## Instructions to follow
Your response should consist of the full data, set down exactly.

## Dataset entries

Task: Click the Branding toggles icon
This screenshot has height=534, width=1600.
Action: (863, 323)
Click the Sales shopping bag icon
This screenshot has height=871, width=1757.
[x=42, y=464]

## Result for this exercise
Task: Click the Branding toggles icon
This screenshot has height=534, width=1600.
Action: (863, 323)
Click the Sales shopping bag icon
This screenshot has height=871, width=1757.
[x=42, y=464]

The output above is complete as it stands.